Alison stopped the car at the head of the lane in the partial concealment of some overgrown hedges, and cautiously cast a shield of protection about herself. She had no intention of going into this unprotected. Then, without taking off the enveloping duster and goggles that hid her identity, she walked cautiously down the lane. That few people came this way was given mute testimony to by the grass growing rank over the road. That fit with what Alison had been told.
As she approached the cottage, it was clear that it was several hundred years old, and "improvements" to it had been minimal. No gas, probably no water pipes, certainly no electricity or telephone, and what heat there was would be supplied by one or two fireplaces. There was a single chimney, and the roof was of thatch.

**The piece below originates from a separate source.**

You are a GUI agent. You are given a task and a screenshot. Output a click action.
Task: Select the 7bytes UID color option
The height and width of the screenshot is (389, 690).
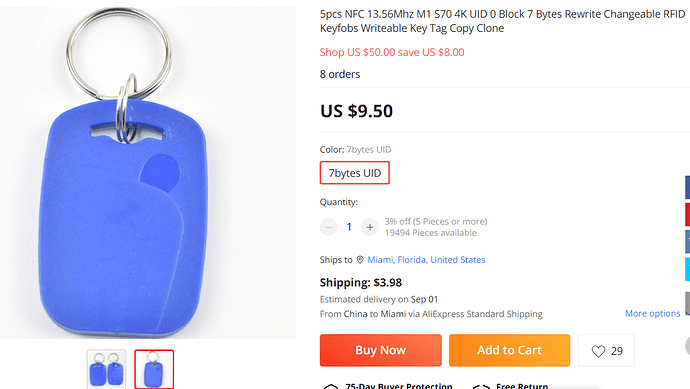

The aura of magic was muted and subdued; probably no one would have noticed, if not for the tell-tale traces of Elementals that were strangers to this part of the world. What was it about Germans that so attracted them to Tibetan magic? That was something that had always puzzled Alison. Weren't their native creatures powerful enough for them?
Well, the little air-demons of the Everest were not going to be able to deal with the Earth Elementals of England on their own ground.
Particularly not as Alison had surprise on her side.
She stopped just long enough at the gate to invoke a gnome, a twisted and ugly little manikin the color of old stone.
"Where is the master of this place?" she asked quietly, as it emerged out of the rock of the garden wall and stood there, rock-silent itself, looking at her.
"Gone," the gnome croaked, and waved in the direction of meadows.
Good. She dismissed the creature, which melted back into the stone. She entered the garden gate and sauntered up the path to the cottage—it had been gravel once, but was now as overgrown as the road, and as she took in the rather picturesque little dwelling, she could not help but smile broadly. A vine-covered cottage—and beneath the vines was stone. Good Cotswold stone. Thatched roof. Earth and earth and earth. What had he been thinking?
Probably not that an Earth Master would come hunting him.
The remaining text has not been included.